While I learned a lot about how CS faculty respond to this vision (some skeptically, some hesitantly, some enthusiastically), what was most striking was how uniformly students expressed support, but also how powerless they felt. Hundreds wrote me, feeling oppressed and isolated in their CS department, asking what they could do with their limited power to make change. As I replied to each of these emails, I realized how little I knew about how to advise students on how to advocate, organize, and demand change. And so I read and learned and started finding better answers. I also reflected on my own position as an academic leader responding to demands for change, and on how my academic leader peers have responded for change. I tried to focus on the kind of advocacy that I felt would be effective for pressuring me and my peers to take action as a leader.

Eventually, I felt like my advice was good enough — albeit amateur — that it was worth sharing more broadly. So I wrote this guide for student advocacy in computing education. It’s a collection of activities that might help you, a student in higher education computing unit, work toward more equitable and just computing education locally, regionally, or nationally. I’ve roughly ordered from easiest to hardest (which roughly correlates to least to most effective). It’s primarily meant for post-secondary students in democratic countries, but some of the advice probably works well for high school and graduate students as well, and perhaps even for some students in non-democratic countries that have some tolerance for protest.

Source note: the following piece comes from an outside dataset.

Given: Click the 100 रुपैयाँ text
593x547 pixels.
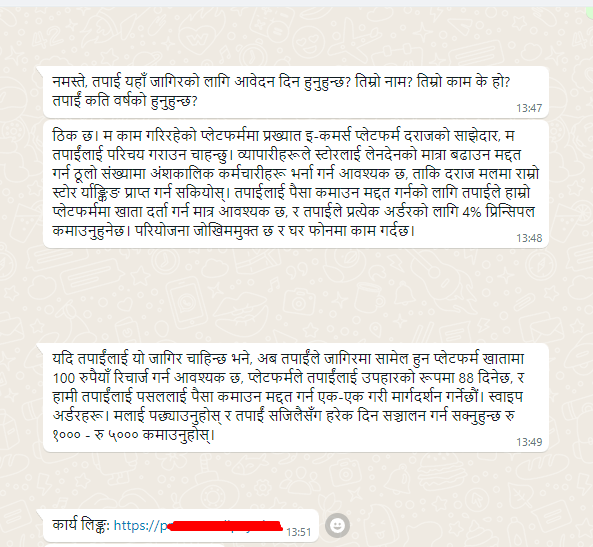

And for those who have far more student-led advocacy practice than me, please send feedback and I’ll update this guide with better advice!

But first, one disclaimer: for centuries, people in democracies have developed many strategies and tactics for social change. This guide couldn’t possibly capture all of that expertise, nor am I an expert on social change. You shouldn’t reinvent that expertise and neither should I! Fortunately, many experienced activists have organized their knowledge. For example, the Activist’s Handbook is a wonderful guide on the theory and practice of making change when you do not have the power to make it yourself. Read the entire thing and then find someone more experienced to learn from. This guide focuses on advice specific to computing education.

Read

We understand a lot about the problems with computing education. I maintain a reading list for people new to computing education research, and many of the works on the list specifically examine issues of diversity, equity, inclusion, belonging, and justice in computing education. These works are one way to understand the status quo with more depth and nuance, which is key to focusing your advocacy efforts on the root causes of problems, rather than superficial symptoms.

As you read, however, remember that reading research is going to give you an incomplete picture. Researchers haven’t studied every possible aspect of computing education and its ills, and in some cases, have systematically ignored certain kinds of exclusion. (For example, there is a severe lack of research on race, class, ability, and capitalism in computing, though this is slowly improving). So you may find that the specific problem you want to address in your university has no guidance. That might mean you have to do your own research about your local context.

Listen

If you are a student in a dominant group in computing — predominantly cisgender, heterosexual, non-disabled, white, Chinese, or Indian middle to upper class men — build on the knowledge you’ve gained by reading by listening to people in computing not in those dominant groups. Attend talks by students and faculty with marginalized identities; learn how to be an effective ally and follow the marginalized people in your community who are leading advocacy. No matter how smart you are, they almost certainly know better than you what’s broken about computing education because they see and suffer it every day.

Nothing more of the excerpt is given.